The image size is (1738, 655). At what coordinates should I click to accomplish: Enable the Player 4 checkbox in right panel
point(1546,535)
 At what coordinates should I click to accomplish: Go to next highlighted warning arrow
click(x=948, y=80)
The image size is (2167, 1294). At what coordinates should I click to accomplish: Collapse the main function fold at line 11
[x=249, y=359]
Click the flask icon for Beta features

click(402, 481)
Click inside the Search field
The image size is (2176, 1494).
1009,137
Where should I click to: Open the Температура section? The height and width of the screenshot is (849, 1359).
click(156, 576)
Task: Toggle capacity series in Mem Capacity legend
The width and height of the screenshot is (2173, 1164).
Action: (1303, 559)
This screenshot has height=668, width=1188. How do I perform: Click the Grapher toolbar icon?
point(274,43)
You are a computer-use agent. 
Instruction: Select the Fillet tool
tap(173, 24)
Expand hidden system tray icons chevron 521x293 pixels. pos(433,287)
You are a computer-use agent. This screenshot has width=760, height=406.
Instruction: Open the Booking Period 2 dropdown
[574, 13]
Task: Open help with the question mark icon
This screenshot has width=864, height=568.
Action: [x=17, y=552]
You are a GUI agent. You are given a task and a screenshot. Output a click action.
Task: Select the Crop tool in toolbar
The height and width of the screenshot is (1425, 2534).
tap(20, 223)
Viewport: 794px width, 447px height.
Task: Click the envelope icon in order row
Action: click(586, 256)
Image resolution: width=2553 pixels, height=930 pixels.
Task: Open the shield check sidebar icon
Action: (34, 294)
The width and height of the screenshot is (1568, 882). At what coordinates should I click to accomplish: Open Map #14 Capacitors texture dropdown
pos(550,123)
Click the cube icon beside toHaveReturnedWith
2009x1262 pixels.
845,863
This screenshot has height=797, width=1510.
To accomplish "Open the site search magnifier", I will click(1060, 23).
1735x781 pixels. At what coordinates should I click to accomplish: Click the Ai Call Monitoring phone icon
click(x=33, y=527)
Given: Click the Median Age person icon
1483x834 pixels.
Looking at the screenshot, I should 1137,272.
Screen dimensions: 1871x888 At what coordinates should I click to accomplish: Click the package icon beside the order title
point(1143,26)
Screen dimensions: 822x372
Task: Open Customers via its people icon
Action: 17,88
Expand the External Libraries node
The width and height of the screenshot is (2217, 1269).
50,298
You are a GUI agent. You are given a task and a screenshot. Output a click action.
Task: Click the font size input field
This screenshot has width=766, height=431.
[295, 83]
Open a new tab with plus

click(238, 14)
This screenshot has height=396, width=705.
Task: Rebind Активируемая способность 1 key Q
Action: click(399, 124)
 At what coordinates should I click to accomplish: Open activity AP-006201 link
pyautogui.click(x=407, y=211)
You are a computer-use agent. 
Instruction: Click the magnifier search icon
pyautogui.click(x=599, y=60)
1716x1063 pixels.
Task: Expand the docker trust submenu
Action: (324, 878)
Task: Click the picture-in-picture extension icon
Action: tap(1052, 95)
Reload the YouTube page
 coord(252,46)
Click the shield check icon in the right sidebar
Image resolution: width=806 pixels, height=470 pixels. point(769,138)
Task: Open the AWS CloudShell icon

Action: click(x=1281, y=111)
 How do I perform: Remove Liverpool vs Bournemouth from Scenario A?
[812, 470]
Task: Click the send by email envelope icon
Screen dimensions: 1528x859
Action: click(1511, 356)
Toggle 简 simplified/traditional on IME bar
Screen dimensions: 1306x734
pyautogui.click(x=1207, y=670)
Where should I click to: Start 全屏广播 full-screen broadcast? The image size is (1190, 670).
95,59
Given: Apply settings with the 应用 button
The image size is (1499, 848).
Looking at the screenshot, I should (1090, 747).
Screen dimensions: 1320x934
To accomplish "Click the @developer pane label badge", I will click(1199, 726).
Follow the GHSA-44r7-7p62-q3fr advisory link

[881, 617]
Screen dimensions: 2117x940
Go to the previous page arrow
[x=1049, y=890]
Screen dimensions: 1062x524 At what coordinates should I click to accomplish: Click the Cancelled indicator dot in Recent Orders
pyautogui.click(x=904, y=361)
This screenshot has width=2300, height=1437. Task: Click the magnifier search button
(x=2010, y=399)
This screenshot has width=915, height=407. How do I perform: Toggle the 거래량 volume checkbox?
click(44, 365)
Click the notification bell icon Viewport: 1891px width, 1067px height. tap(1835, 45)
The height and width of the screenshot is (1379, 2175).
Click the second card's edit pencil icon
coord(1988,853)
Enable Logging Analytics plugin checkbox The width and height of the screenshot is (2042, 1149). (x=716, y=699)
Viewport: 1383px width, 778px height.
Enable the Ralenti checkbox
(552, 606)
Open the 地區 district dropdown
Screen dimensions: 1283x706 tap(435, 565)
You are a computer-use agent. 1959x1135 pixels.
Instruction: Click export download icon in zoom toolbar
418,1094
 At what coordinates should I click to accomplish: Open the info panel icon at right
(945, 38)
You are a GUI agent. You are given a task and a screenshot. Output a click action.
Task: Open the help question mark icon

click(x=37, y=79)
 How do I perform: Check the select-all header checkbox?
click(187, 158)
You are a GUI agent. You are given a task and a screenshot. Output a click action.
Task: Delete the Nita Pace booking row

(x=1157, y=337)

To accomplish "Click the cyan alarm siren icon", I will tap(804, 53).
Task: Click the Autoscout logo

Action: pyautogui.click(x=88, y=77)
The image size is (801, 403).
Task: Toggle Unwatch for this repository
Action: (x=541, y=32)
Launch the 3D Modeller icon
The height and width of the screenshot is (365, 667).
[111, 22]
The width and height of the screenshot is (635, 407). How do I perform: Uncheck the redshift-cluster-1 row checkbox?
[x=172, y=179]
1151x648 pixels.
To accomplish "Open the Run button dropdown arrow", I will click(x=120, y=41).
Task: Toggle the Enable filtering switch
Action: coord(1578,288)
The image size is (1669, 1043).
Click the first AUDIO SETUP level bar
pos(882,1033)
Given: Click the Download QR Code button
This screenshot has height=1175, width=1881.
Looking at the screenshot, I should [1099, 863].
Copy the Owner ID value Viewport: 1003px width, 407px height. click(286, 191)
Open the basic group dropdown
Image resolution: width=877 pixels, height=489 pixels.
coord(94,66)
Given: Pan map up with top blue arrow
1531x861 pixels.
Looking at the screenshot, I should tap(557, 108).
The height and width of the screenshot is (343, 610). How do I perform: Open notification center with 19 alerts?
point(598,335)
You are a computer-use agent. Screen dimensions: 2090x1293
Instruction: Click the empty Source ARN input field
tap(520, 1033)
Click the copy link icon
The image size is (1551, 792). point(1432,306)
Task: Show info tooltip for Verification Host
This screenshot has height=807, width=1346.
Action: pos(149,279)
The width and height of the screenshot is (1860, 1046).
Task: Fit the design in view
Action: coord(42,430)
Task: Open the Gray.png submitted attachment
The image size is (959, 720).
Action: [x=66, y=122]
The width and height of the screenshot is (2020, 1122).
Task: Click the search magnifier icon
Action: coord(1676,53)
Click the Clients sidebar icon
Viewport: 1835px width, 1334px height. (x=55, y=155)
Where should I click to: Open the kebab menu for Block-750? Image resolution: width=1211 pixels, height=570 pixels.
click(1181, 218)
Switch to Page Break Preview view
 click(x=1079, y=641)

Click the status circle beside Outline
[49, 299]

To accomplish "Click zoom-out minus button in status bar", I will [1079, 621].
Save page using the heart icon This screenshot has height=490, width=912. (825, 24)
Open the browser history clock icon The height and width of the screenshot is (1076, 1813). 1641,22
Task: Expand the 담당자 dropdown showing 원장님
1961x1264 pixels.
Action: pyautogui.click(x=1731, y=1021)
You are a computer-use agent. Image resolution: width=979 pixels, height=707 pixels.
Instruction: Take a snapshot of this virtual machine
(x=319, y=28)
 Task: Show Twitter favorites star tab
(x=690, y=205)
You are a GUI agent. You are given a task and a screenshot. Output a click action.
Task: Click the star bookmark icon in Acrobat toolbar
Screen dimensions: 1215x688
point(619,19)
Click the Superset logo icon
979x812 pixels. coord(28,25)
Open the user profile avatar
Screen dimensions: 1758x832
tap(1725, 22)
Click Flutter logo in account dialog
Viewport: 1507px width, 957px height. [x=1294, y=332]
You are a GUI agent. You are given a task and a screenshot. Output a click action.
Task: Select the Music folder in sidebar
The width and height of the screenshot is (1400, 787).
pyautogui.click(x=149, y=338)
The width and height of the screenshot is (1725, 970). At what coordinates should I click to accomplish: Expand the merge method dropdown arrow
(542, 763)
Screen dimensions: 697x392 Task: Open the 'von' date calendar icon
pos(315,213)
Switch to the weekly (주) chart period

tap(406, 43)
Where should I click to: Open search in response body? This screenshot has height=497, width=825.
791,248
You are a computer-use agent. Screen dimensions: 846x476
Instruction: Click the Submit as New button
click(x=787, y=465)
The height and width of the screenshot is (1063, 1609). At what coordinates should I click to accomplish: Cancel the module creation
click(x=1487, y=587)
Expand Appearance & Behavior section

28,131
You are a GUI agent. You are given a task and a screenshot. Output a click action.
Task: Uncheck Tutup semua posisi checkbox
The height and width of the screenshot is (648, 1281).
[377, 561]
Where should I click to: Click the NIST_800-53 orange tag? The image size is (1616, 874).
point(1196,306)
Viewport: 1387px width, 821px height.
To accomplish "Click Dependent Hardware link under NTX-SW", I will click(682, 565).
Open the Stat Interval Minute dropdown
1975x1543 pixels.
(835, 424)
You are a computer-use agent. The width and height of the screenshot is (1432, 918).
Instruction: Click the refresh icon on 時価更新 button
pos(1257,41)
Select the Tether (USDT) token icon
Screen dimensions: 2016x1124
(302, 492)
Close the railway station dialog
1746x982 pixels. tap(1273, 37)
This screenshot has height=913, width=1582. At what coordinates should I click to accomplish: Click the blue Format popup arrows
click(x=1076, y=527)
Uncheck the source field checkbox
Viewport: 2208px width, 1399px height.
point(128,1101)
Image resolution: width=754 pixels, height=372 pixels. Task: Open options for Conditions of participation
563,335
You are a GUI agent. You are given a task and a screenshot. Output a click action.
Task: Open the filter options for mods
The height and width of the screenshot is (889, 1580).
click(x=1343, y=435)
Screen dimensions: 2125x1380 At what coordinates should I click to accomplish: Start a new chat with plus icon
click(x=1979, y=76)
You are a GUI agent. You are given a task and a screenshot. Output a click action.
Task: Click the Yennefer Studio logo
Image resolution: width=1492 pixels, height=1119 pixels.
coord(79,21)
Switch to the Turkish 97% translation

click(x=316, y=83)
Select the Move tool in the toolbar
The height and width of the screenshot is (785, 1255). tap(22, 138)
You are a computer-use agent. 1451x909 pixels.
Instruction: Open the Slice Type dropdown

==================================================

__Task to complete__. What number of lines in the listing contain the word "computer"? Supply the number with no accompanying text.

__Problem solution__. 9